━━ Data to process
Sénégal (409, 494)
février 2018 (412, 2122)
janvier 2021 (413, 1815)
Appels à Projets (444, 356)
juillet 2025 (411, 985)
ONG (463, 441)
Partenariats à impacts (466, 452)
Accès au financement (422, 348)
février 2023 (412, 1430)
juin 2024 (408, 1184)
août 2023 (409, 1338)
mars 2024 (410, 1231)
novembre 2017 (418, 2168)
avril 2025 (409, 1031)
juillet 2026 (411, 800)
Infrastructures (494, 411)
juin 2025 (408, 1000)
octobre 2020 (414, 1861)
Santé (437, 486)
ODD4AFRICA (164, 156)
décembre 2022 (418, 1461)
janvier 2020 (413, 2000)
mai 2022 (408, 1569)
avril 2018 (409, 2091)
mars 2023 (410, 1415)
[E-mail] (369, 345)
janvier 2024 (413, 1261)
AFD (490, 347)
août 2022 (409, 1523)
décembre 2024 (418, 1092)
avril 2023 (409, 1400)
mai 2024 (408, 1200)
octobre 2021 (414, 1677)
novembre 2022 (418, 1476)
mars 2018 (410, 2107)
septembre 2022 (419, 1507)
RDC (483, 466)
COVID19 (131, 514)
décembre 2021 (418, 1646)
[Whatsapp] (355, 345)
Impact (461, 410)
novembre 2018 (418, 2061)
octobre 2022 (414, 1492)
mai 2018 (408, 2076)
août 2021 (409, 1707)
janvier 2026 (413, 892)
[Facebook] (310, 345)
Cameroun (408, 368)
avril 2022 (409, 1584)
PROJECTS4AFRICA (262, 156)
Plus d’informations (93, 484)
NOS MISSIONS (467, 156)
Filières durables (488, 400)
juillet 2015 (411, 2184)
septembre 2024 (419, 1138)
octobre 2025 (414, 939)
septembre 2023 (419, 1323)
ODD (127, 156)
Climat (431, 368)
━━━━
• [Task prompt] From the first line of the entries above to the line with "novembre 2017 (418, 2168)", please return every line exactly, keeping both ends.

• [Answer to this task]
Sénégal (409, 494)
février 2018 (412, 2122)
janvier 2021 (413, 1815)
Appels à Projets (444, 356)
juillet 2025 (411, 985)
ONG (463, 441)
Partenariats à impacts (466, 452)
Accès au financement (422, 348)
février 2023 (412, 1430)
juin 2024 (408, 1184)
août 2023 (409, 1338)
mars 2024 (410, 1231)
novembre 2017 (418, 2168)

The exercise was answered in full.